Benjamin Franklin Papers

To Benjamin Franklin from Mary Stevenson, [December 1769]

From Mary Stevenson2

AD: American Philosophical Society

To Dr. Franklin with a pair of Ruffles Decr / 69

These flowers Dear Sir, can boast no lively bloom,

Nor can regale you with a sweet perfume,

This dreary season no such present yeild’s,

The Trees are naked, unadorn’d the fields,

The Gardens have their sweets and beauty lost

But Love and Gratitude, unchill’d by frost;

Put forth this foliage—poor indeed I own

Yet trust th’intent will for the faults atone.
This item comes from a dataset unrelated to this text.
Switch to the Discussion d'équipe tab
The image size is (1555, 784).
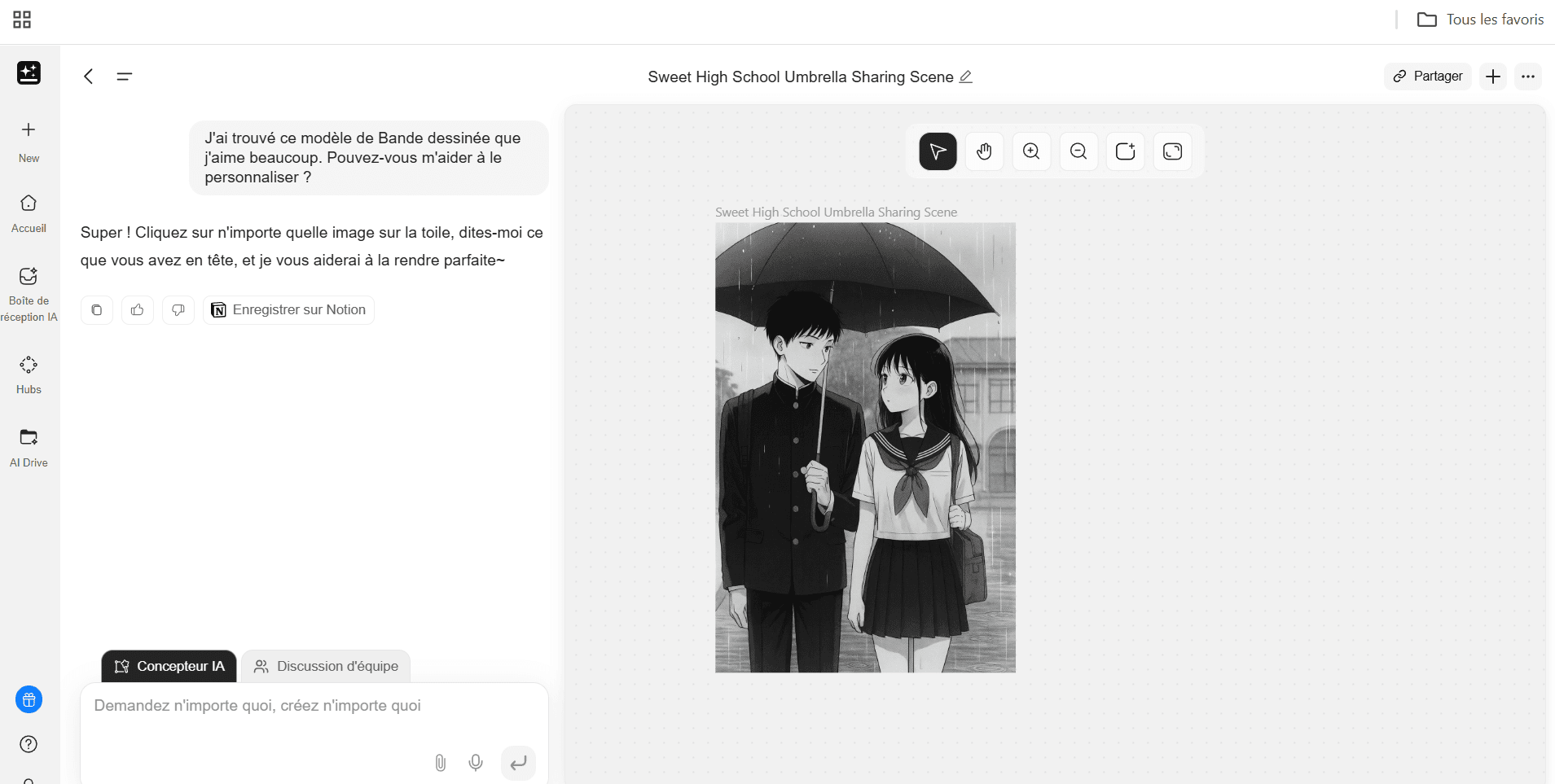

Altho’ my produce not with nature vies,

I hope to please a friend’s indulgent eye’s,

For you my fancy and my skill I tried

For you my needle with delight I plied

Proud even to add a triffling grace to you

From whom Philosophy and Virtue too

I’ve gain’d—If either can be counted mine

In you they with the clearest lustre shine

My noble Friend this artless line excuse

Nor blame the weakness of your Polly’s muse

The humble gift with kind compliance take

And wear it for the grateful givers sake

NB Dr Franklin to whom these verses

[Note numbering follows the Franklin Papers source.]

2Verses which accompanied her Christmas gift to BF.